══ TEXT TO READ
Azure Storage Services
Azure offers multiple storage types — blobs for unstructured data, files for shared drives, tables for NoSQL, and queues for messaging. Plus redundancy options that keep your data safe across datacenters and regions.
Azure Storage — where your data lives
Think of Azure Storage as a self-storage facility with different locker types.
Blob storage = a giant warehouse for anything — photos, videos, backups, documents. Just throw it in. It’s like a massive box room with no structure.
File storage = a shared filing cabinet. Multiple people can open the same drawer and access the same files, just like a network drive at work.
Table storage = a simple spreadsheet. Rows and columns for basic data that doesn’t need a full database.
Queue storage = a post office. Messages wait in a queue until someone picks them up and processes them.
════
• _SET EXERCISE 1_:
In the Azure Storage text, what is file storage compared to?
• _SET EXERCISE 2_:
Pick up the Azure Storage text after its last sentence and keep writing in the same style.
══ RECORDS SHOWN
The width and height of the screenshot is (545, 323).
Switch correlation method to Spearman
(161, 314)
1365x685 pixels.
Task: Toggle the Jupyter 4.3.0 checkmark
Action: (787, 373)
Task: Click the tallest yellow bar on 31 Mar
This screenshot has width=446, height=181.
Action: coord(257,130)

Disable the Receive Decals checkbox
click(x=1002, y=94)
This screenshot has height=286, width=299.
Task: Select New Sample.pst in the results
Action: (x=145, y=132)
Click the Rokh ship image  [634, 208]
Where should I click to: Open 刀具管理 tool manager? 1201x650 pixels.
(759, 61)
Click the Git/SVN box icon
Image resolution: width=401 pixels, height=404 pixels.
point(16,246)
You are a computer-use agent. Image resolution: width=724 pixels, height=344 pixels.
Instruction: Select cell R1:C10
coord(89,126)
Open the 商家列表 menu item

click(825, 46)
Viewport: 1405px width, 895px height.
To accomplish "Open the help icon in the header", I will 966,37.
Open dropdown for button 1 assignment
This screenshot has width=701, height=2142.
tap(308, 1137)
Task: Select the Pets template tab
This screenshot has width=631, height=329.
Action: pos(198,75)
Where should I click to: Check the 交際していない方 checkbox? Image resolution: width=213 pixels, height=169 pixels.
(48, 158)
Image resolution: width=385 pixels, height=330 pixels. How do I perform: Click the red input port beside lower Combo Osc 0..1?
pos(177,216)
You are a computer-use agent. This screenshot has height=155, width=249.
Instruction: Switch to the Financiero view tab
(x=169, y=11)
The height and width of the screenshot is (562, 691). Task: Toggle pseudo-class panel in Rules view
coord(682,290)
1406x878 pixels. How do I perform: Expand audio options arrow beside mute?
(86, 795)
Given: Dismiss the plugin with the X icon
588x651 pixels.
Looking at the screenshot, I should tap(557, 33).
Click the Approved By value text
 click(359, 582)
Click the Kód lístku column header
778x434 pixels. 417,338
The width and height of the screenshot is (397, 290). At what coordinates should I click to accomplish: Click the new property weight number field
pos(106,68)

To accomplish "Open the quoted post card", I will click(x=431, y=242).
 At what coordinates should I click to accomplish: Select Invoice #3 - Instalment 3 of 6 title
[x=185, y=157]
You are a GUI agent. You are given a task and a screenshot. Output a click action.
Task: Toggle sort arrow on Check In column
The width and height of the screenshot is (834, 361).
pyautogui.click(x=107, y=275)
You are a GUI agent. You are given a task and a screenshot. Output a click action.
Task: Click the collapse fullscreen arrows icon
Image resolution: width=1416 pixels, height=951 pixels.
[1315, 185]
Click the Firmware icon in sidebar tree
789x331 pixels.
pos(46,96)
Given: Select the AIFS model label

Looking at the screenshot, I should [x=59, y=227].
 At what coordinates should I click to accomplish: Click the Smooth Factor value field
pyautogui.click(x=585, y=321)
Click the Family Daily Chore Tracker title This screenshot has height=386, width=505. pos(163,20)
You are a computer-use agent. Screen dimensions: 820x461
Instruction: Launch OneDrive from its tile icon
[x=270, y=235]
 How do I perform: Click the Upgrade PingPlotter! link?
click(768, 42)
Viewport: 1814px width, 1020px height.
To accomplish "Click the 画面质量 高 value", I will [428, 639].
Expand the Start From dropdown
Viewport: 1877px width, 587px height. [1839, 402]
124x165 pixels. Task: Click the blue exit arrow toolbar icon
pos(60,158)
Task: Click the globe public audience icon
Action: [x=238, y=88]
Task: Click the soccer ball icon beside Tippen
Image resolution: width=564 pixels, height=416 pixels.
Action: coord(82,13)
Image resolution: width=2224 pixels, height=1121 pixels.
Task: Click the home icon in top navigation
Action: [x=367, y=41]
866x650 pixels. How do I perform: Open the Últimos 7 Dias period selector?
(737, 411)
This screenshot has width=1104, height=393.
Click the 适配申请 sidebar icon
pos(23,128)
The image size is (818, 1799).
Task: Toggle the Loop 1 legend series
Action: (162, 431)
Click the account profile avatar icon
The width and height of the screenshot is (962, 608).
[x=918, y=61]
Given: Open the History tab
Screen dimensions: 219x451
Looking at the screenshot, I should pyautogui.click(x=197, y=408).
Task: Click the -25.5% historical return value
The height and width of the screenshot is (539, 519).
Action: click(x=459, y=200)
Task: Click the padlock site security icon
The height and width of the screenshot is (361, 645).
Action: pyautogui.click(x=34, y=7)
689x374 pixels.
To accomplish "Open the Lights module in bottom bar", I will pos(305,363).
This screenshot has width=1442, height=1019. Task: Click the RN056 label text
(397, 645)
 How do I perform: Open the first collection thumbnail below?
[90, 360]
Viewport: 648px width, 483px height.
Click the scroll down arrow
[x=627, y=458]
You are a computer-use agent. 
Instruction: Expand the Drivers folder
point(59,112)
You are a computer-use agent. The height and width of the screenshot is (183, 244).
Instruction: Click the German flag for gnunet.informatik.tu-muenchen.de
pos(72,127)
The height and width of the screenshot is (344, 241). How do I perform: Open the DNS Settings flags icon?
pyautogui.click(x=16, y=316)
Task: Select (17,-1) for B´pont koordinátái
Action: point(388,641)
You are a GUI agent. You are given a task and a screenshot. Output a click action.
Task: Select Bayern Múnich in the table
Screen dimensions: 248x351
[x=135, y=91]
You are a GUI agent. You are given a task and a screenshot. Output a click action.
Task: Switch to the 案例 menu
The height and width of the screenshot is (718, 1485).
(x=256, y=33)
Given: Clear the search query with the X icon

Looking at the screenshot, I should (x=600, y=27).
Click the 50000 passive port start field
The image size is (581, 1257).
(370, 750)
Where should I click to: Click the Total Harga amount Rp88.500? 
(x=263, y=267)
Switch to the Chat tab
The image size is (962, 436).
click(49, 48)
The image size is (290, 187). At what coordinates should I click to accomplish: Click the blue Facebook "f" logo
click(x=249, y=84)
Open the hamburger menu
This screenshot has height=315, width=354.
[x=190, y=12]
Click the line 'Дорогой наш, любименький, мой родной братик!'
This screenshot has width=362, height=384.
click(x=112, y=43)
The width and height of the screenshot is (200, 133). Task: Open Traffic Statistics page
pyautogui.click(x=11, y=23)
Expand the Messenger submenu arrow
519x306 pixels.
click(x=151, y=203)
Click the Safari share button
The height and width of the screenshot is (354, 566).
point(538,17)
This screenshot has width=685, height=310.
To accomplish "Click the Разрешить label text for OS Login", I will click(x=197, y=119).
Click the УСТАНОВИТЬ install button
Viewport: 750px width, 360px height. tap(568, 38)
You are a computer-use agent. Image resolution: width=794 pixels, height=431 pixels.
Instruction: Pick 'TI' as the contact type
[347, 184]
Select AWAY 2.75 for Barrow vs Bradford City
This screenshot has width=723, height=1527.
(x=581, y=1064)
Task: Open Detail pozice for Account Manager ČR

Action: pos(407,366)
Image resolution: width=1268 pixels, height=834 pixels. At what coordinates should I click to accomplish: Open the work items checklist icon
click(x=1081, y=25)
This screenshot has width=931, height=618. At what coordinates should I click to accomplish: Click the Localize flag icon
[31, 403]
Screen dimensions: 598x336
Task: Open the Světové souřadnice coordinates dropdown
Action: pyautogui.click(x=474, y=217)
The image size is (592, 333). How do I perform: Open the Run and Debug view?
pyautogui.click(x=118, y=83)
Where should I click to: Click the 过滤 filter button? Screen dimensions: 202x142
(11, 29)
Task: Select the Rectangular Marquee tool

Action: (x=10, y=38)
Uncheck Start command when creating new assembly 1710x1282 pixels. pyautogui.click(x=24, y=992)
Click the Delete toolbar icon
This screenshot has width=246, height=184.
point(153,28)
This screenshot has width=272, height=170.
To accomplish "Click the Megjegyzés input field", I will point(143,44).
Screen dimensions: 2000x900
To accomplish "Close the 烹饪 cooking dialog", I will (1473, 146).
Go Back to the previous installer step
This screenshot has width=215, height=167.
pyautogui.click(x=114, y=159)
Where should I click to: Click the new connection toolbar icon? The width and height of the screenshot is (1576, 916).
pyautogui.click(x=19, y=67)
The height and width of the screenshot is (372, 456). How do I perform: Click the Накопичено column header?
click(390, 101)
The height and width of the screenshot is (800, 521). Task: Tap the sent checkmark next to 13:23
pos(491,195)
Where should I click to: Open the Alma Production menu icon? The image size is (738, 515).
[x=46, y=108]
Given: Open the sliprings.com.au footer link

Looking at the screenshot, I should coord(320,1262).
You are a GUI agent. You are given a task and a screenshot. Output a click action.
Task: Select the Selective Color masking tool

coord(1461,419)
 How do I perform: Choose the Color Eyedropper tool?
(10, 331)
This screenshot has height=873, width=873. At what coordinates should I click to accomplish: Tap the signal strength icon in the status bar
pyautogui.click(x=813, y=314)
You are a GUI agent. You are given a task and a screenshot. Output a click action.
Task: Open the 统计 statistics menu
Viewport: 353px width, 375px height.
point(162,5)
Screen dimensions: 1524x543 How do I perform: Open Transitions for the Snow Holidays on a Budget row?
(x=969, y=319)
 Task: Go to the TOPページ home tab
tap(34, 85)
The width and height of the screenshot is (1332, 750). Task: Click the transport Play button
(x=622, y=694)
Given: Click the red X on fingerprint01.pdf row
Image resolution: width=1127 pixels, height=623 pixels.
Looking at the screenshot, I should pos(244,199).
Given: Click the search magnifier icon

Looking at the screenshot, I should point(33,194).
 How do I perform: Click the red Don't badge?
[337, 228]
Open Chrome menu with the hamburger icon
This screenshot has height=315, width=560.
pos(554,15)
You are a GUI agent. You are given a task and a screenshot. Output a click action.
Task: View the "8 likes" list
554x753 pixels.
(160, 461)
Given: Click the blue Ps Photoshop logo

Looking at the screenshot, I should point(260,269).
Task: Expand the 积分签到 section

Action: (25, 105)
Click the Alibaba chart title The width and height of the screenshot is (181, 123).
════
• _WRITTEN RESPONSE 1_:
A shared filing cabinet.

• _WRITTEN RESPONSE 2_:
And the best part? Azure makes copies of your data automatically so it’s never lost.
Storage services compared
| Feature | Blob Storage | Azure Files | Table Storage | Queue Storage |
|---|---|---|---|---|
| What it stores | Unstructured data (any binary or text) | Files accessible via SMB/NFS | NoSQL key-value pairs | Messages (up to 64 KB each) |
| Access method | REST API, SDKs, Azure CLI | SMB (like a Windows file share) | REST API, OData | REST API |
| Use case | Images, videos, backups, logs | Shared drives, config files, lift-and-shift | Simple data, IoT telemetry | Decoupling app components |
| Analogy | Warehouse box room | Shared filing cabinet | Simple spreadsheet | Post office queue |
Blob Storage — the most common
Blob stands for Binary Large Object. It stores any type of unstructured data.
Three types of blobs:
| Type | Best For |
|---|---|
| Block blobs | Files up to ~190 TB (images, videos, documents) |
| Append blobs | Data that’s always added to (log files, audit trails) |
| Page blobs | Random read/write operations (VM disks) |
Peak Roasters uses Blob Storage for product images, menu PDFs, and nightly database backups.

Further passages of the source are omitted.